INTRODUCTION: Pulmonary artery intimal sarcoma (PAIS) is a rare and highly aggressive tumor, and approximately 80% of pulmonary cases occur i

 


Abstract

INTRODUCTION: Pulmonary artery intimal sarcoma (PAIS) is a rare and highly aggressive tumor, and approximately 80% of pulmonary cases occur in the pulmonary trunk. We report herein a case of retrograde extension of the sarcoma to the pulmonary valve and right ventricle, which is an uncommon manifestation of this lethal tumor.

PATIENT CONCERNS: A 41-year-old woman was initially diagnosed with pulmonary thromboembolism (PTE) and transferred to our hospital.
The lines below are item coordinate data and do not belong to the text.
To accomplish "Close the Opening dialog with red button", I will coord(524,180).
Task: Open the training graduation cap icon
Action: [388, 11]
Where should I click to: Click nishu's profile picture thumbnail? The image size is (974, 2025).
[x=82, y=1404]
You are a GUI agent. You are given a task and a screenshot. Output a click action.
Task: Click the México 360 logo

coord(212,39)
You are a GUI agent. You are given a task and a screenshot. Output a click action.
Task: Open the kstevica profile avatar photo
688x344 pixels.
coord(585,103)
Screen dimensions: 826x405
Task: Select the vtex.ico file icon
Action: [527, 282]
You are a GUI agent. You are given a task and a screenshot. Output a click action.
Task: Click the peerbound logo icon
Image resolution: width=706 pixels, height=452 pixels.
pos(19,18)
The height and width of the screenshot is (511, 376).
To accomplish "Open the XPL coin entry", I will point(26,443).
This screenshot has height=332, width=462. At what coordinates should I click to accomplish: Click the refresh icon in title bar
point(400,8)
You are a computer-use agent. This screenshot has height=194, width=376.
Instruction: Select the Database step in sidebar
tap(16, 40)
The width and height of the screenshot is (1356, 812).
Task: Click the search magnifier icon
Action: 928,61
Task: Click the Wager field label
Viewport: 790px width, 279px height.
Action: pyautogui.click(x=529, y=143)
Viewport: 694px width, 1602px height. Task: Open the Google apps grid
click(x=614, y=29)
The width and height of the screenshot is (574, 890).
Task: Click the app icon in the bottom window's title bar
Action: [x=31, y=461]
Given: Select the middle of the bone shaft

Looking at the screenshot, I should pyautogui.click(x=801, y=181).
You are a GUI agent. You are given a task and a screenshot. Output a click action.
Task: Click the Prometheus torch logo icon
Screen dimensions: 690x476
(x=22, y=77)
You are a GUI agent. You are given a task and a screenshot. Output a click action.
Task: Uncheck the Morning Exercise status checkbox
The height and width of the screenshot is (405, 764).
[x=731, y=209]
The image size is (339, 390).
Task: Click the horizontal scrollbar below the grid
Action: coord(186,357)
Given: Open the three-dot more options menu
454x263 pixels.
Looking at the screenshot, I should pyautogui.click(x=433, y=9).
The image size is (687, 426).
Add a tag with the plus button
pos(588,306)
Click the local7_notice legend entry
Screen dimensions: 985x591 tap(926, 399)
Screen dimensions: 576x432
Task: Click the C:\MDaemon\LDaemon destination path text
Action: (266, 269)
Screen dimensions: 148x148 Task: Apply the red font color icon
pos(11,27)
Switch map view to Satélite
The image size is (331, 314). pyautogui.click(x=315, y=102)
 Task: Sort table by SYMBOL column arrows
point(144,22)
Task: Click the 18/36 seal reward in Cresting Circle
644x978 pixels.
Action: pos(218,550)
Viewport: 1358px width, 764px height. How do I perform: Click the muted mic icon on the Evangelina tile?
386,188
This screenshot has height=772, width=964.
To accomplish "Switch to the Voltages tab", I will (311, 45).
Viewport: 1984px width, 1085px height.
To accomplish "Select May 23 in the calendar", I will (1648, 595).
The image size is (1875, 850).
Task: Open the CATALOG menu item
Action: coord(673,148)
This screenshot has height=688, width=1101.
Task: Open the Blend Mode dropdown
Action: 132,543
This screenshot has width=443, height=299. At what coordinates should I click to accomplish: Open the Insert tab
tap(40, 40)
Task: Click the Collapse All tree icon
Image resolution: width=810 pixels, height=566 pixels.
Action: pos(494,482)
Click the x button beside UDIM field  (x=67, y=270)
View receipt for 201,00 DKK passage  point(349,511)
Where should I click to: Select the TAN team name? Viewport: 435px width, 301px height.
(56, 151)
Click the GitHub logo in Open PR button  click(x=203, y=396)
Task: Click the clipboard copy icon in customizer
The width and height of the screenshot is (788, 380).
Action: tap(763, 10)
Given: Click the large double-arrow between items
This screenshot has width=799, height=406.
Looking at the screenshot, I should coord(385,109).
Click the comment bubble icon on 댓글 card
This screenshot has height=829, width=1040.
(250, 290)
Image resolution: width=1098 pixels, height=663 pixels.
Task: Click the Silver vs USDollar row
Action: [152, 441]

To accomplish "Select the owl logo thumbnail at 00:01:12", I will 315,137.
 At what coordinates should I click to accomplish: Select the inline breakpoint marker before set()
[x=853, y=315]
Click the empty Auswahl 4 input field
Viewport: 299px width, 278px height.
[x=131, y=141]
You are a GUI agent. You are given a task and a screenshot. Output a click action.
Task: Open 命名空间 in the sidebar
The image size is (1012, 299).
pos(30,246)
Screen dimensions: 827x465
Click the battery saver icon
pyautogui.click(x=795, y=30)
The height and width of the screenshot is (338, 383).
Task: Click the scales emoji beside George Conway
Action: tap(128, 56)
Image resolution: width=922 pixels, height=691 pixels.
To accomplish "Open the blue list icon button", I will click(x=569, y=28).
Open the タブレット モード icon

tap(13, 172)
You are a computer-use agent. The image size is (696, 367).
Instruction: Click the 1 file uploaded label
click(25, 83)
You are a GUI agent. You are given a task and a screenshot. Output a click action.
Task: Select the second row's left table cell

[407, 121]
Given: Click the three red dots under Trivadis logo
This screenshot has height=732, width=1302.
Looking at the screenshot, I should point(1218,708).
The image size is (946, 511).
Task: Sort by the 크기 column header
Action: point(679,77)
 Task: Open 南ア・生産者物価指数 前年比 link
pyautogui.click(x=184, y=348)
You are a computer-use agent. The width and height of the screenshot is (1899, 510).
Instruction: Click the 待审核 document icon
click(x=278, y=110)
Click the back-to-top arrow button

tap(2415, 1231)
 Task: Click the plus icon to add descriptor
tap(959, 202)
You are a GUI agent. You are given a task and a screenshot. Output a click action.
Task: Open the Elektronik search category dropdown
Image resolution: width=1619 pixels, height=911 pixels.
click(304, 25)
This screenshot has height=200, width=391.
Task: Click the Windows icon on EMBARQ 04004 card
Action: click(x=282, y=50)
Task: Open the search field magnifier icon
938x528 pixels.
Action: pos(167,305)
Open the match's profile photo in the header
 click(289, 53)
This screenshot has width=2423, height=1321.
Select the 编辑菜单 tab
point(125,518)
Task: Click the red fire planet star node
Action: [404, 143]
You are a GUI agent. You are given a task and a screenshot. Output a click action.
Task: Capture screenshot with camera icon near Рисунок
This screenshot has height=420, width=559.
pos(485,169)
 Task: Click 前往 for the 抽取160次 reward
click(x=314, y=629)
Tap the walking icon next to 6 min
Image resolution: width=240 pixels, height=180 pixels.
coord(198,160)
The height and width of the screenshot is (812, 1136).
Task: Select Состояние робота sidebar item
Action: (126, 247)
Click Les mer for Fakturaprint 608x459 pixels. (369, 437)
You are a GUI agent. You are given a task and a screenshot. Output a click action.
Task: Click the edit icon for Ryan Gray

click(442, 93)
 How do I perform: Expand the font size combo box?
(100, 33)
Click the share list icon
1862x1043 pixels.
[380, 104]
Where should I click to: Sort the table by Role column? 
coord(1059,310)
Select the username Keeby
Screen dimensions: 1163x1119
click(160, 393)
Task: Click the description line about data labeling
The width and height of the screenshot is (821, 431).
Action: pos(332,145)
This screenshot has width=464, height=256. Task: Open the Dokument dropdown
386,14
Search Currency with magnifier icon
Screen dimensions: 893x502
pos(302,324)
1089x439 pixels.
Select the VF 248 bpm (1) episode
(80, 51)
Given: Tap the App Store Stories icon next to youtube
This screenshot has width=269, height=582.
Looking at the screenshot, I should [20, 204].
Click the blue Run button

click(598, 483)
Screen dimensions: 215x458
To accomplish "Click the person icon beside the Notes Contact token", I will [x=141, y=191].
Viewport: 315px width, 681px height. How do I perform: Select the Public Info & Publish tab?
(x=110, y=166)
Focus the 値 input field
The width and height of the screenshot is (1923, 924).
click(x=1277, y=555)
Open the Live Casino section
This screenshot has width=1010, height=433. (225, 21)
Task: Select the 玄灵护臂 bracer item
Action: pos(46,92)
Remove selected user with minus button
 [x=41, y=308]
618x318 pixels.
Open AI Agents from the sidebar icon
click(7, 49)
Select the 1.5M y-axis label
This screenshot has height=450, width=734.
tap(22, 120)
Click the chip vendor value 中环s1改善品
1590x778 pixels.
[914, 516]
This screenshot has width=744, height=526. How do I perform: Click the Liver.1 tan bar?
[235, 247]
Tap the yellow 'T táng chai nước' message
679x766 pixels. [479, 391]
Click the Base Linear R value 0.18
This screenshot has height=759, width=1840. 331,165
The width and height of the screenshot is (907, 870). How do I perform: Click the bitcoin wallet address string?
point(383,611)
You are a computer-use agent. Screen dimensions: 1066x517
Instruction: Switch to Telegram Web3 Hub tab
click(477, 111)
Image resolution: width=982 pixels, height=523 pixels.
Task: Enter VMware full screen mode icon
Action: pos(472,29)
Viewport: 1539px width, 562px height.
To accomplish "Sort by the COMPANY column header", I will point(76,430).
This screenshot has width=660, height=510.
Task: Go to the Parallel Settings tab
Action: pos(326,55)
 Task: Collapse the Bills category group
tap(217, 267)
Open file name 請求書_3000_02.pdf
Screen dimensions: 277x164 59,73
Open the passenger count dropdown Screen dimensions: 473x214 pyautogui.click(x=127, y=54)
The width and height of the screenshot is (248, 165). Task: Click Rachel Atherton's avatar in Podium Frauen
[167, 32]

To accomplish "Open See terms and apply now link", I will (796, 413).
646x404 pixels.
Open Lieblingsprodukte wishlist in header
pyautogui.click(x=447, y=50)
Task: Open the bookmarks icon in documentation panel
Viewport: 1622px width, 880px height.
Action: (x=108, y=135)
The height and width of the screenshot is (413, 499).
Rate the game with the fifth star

DIAGNOSIS: Computed tomographic pulmonary angiography (CTPA) showed that there are low-density filling defects in both pulmonary arteries, and the patient was diagnosed with PTE. However, the ultrasonographers considered that the lesion is a space-occupying type that involves the right ventricular outflow tract and pulmonary valve instead of PTE. Postoperative pathology confirmed the diagnosis of PAIS.

INTERVENTIONS: The patient underwent resection of pulmonary artery sarcoma and endarterectomy.

OUTCOMES: During the follow-up via telephone 1 month after discharge, the patient reported to have been feeling well.

CONCLUSION: Owing to the rarity of the disease and its non-specific clinical manifestations, approximately half of the PAIS cases are misdiagnosed or have a delayed diagnosis. Thus, improving our understanding of the disease and facilitating its early diagnosis are essential.

PMID: 32011489 [PubMed - indexed for MEDLINE]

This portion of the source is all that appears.